-- Source document follows --

Wednesday, May 16, 2018 - 12:00 PM to 1:30 PM
Location: downtown campus,online
Building:1440 Canal Street, 2212
Please join us for a group viewing of the webinar: "The Carbon Footprint of US Diets: New Research Linking Environmental Impacts to Food Choices and Diet Quality"
Wednesday, May 16, 2018 | 12:00 p.m.-1:30 p.m. CT / 1:00 a.m.-2:30 p.m. ET
Speakers: Diego Rose, PhD - Professor, Tulane University, School of Public Health and Tropical Medicine Martin Heller, PhD - Research Specialist, University of Michigan, School for Environment & Sustainability and the Center for Sustainable Systems
Group Viewing Location: Room 2212, 22nd Floor, Tulane School of Public Health and Tropical Medicine, 1440 Canal Street, New Orleans LA 70112 This webinar is sponsored by the Tulane Center of Excellence in Maternal and Child Health and Tulane Prevention Research Center, in partnership with the American Public Health Association.

-- Source document concluded --
-- The data follows --

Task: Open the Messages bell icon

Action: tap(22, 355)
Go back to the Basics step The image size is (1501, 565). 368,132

-- The data concluded --
-- The data follows --

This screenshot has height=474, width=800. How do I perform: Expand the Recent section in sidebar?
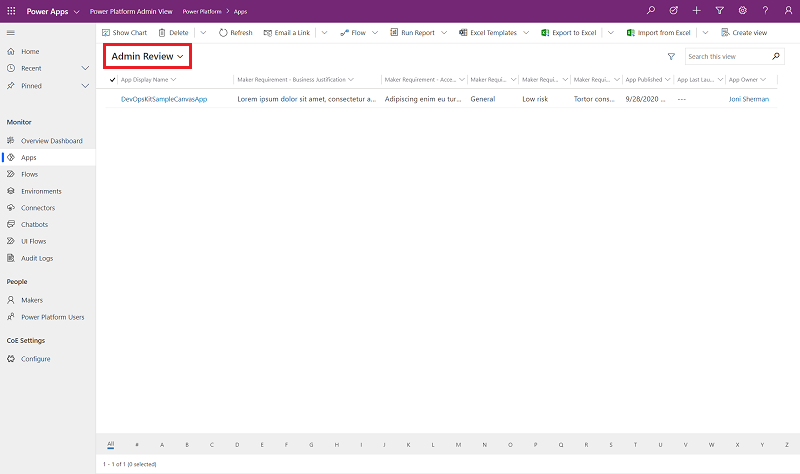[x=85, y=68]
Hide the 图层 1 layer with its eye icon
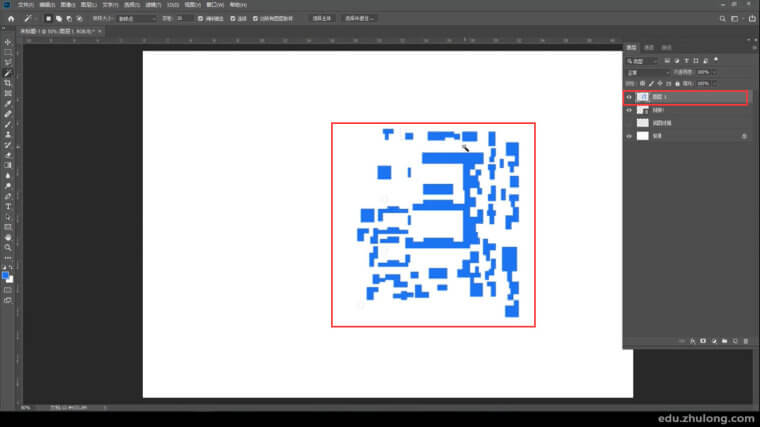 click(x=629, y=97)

-- The data concluded --
-- The data follows --

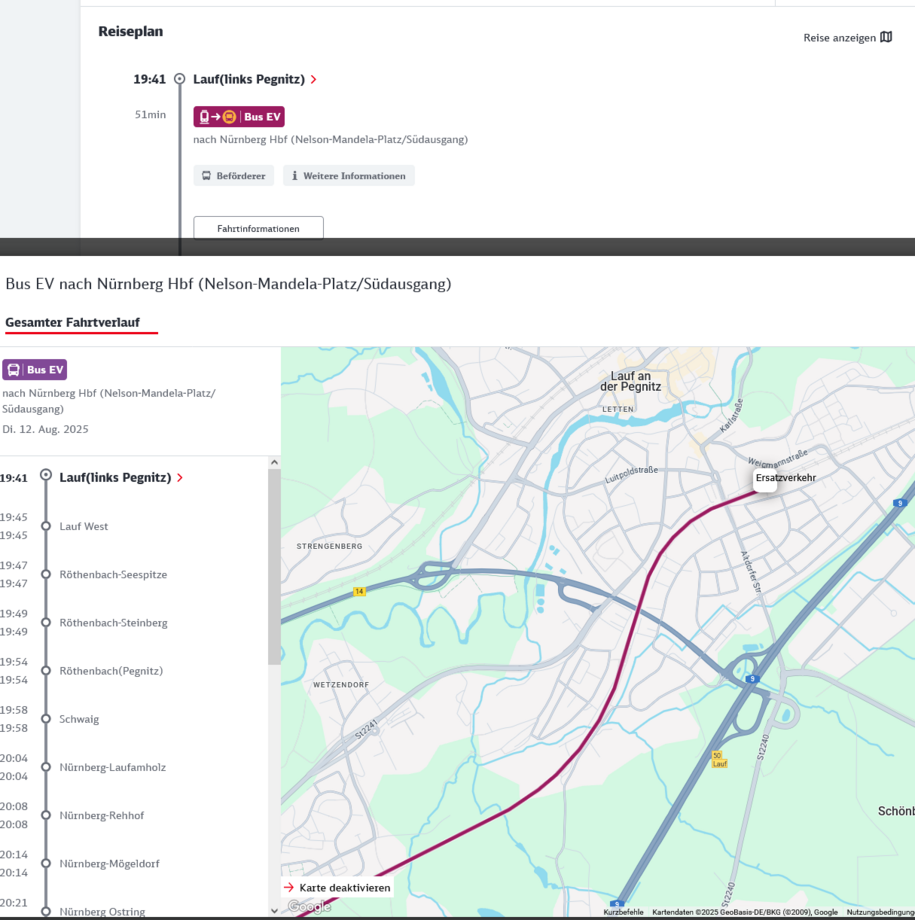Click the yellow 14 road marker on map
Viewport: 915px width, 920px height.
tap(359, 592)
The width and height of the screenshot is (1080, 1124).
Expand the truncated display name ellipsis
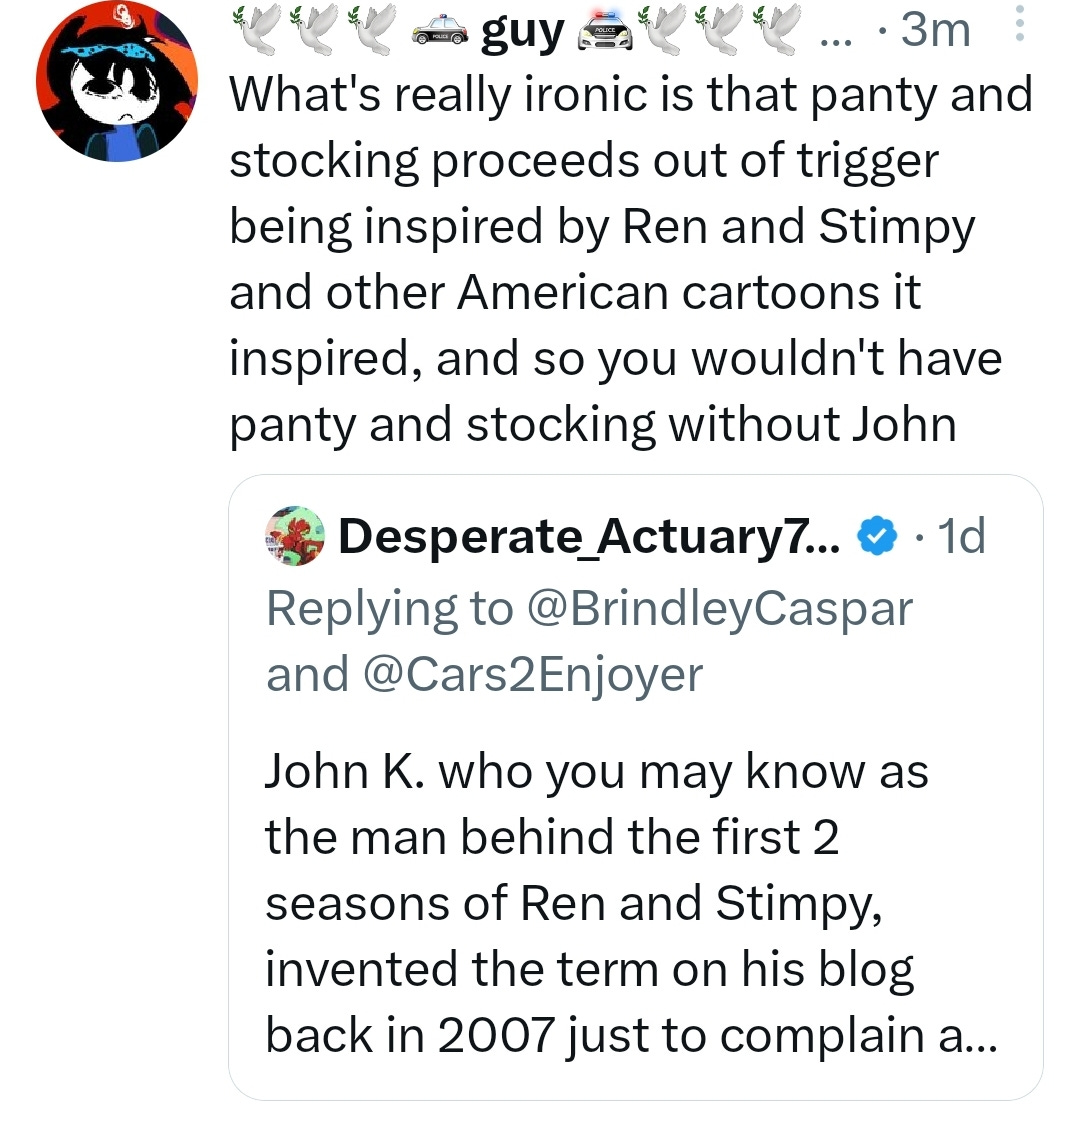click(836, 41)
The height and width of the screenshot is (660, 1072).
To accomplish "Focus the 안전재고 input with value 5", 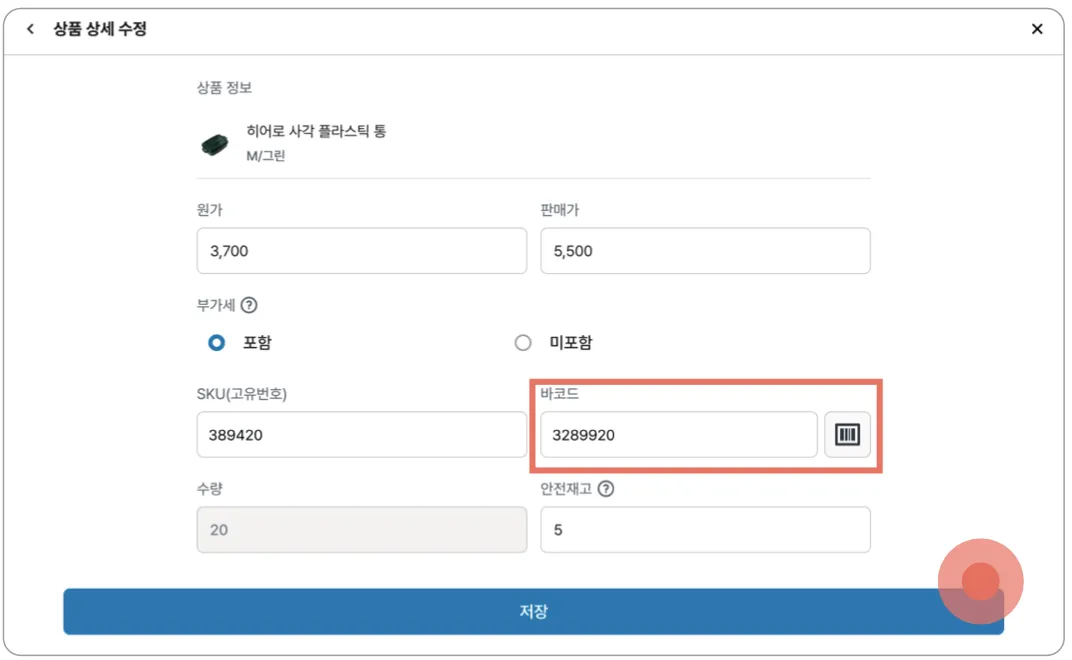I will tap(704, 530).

-- The data concluded --

Please copy, word for word, the part of the webinar announcement that opens with the words containing "Wednesday, May 16, 2018 |" and closes with "Public Health Association.".

Wednesday, May 16, 2018 | 12:00 p.m.-1:30 p.m. CT / 1:00 a.m.-2:30 p.m. ET
Speakers: Diego Rose, PhD - Professor, Tulane University, School of Public Health and Tropical Medicine Martin Heller, PhD - Research Specialist, University of Michigan, School for Environment & Sustainability and the Center for Sustainable Systems
Group Viewing Location: Room 2212, 22nd Floor, Tulane School of Public Health and Tropical Medicine, 1440 Canal Street, New Orleans LA 70112 This webinar is sponsored by the Tulane Center of Excellence in Maternal and Child Health and Tulane Prevention Research Center, in partnership with the American Public Health Association.